Belarus is a landlocked country wedged between Poland and Russia. With less than ten million inhabitants and far more boisterous neighbours like Russia and the Ukraine, it receives little global attention. Even in Poland, little is known about this former Soviet republic beyond its exports of potatoes and tractors.
In late 2010, the Sputnik Photos collective, a group of central and Eastern European photographers who focus their work on this region, decided to each undertake a project on Belarus. Suffering from the effects of the global financial crisis and with an election approaching, this seemed like the right time to turn their attention to this often overlooked nation. One of the Sputnik collective members, the Polish photographer Rafal Milach, set out to Belarus with the intention to produce a personal, intimate project.
Despite his Belarusian origins he knew very little about the country before he started to work there, but he was struck by the Boards of Honour that appeared in public spaces, from the smallest villages to the largest cities. Generally awarded by local, regional, or national authorities, these attributions celebrate those “winners” that have made the most significant contributions to their community. While schemes such as this one are common in former Soviet countries, in Belarus they not only remain a highly visible feature of public life but also cover a surprising range of categories from best couple in love to best milkmaid, and from best ideology room to best public canteen. Soon after arriving Milach decided to make these Boards of Honour the focus of his project and, aided by a local journalist, he began to track down winners spread across the country.
Milach decided that he needed to employ a new photographic approach that was fundamentally different to his previous series. As he explained, “In my previous work I had always wanted to get as close to possible to the subjects I photographed, to understand or relate to them. In this case I didn’t want to relate to the person but to relate to the system.” In his early career, Milach worked for a daily paper for three months. He recalls that, “it was impossible to get beyond the surface of something. This experience came back to me with this project. The surface was the very thing I wanted to focus on in this case.”
He decided to work as a “propaganda photographer,” simply photographing each winner rather than attempting to go deeper into their individual stories. Although the winners include objects and places, but mostly people, Milach refers to them all as “motifs,” illustrating the detachment that characterizes the series. Taken with a flash, the images resemble product pack shots, designed to make each “motif” stand out as much as possible. With this levelling process, even the human winners become objects. Under Milach’s direction they look away from the camera, often downwards, suppressing their individuality and expressing their subordination to the overall system.

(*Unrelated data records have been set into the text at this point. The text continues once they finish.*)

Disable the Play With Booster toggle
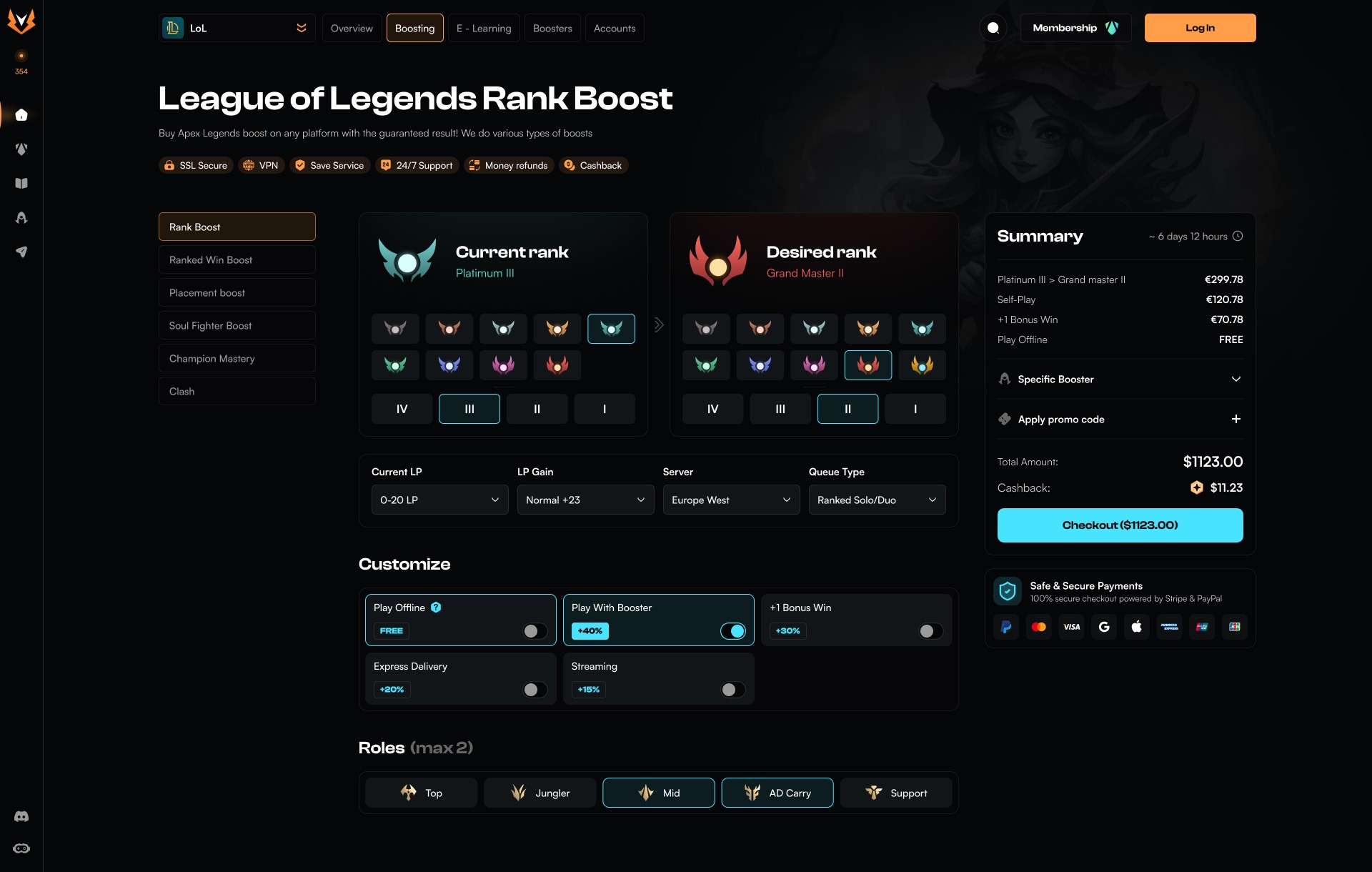Image resolution: width=1372 pixels, height=872 pixels. [732, 631]
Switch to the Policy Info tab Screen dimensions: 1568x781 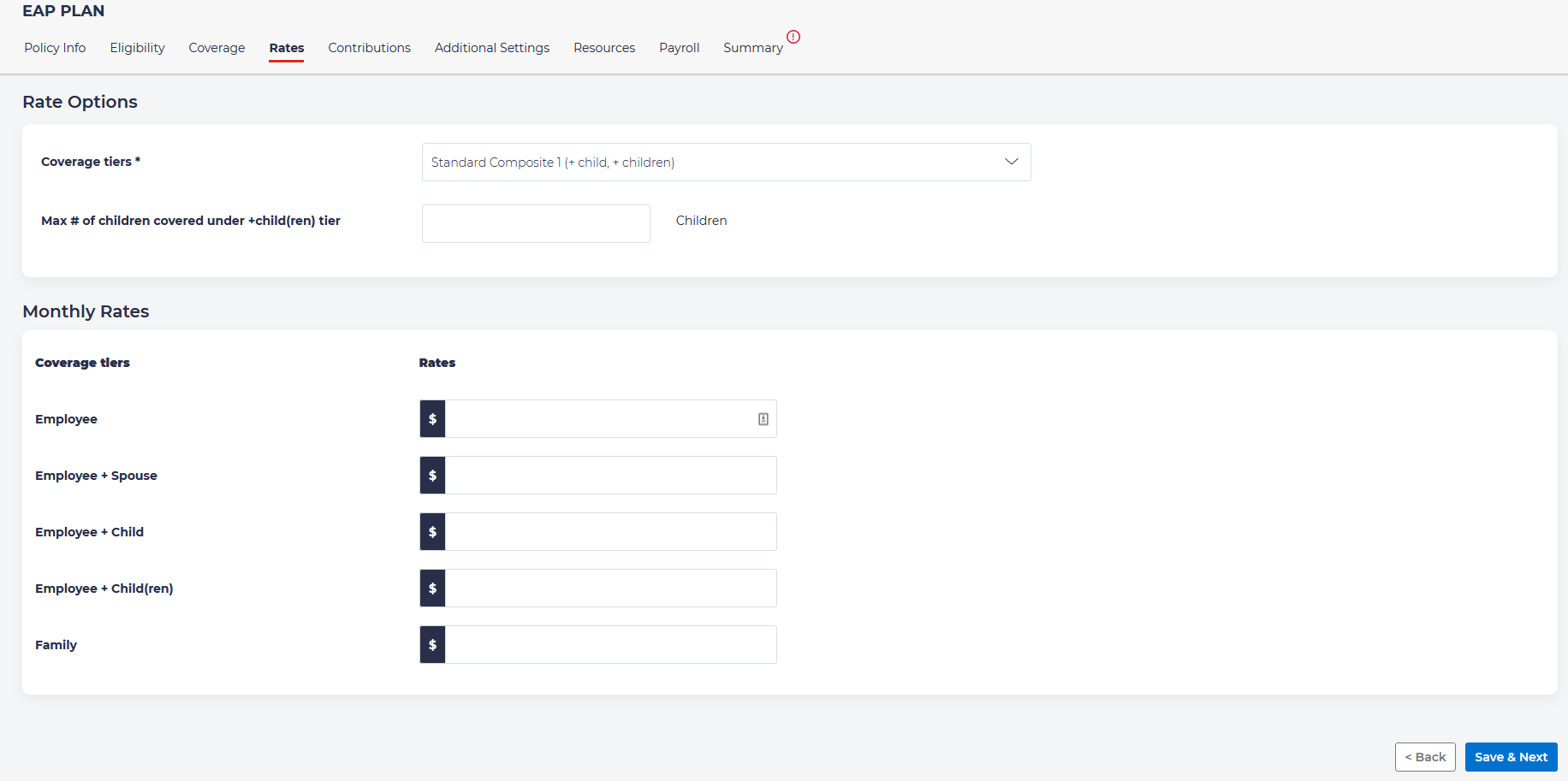click(x=55, y=48)
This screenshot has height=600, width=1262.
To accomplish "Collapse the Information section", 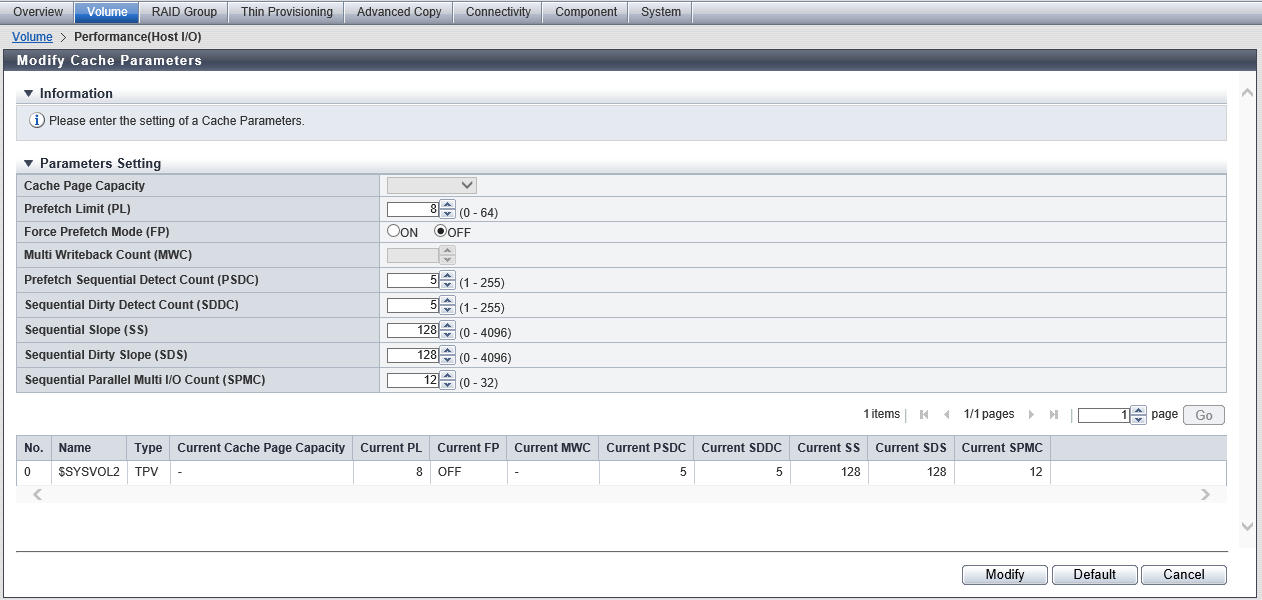I will [29, 94].
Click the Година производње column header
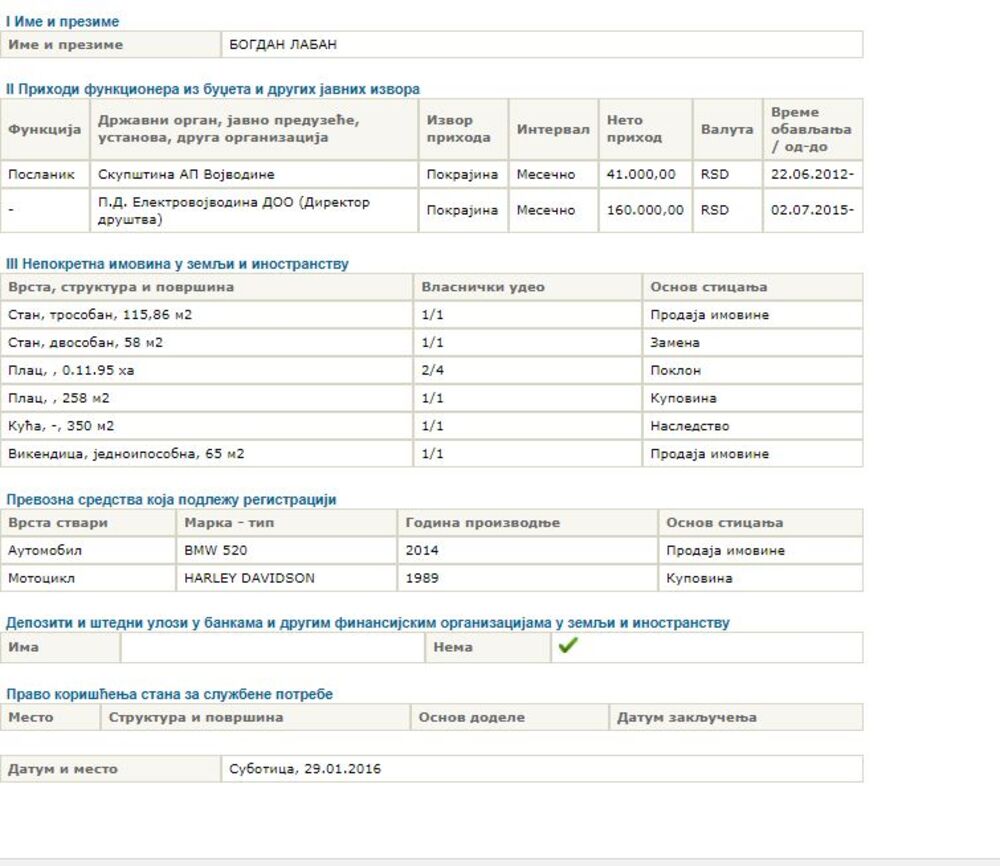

After a chance encounter with the artist Oliver Chanarin in New York, Milach was put in touch with Gordon MacDonald, the publisher of London-based GOST Books. The two agreed to collaborate on turning The Winners project into a book. The book is deceptively simple. It seemingly contains only photographs with the text limited to the front and back covers. However, the central design device of the book is that all of the images are tipped in, concealing an additional layer of information beneath each image. Milach recalls that the idea came from a discussion with Ania Nalecka who designs all of his books: “We wanted to confuse the viewer when they first pick up the book, just as propaganda creates confusion. Without any text you cannot really understand what is going on with this collection of motifs.”
Despite an extremely complicated production lasting over six months, the book ended up on many of the best photobooks of 2014 lists and was shortlisted for the Paris Photo – Aperture Photobook Award for Book of the Year. According to Milach, “It wasn’t easy, but it was absolutely worth it.”
Although the project has been shown widely since the book was published in 2014, it has yet to be officially presented in Belarus itself. However, in October of this year Milach will present the project in the context of the Month of Photography in Minsk. He told me that he is excited to finally be presenting the project there: “It could be a difficult experience, but I will try not to take the position of someone who is explaining or justifying themselves. I want to make it understandable and approachable from the other side. It might be possible or it might not. We shall see.”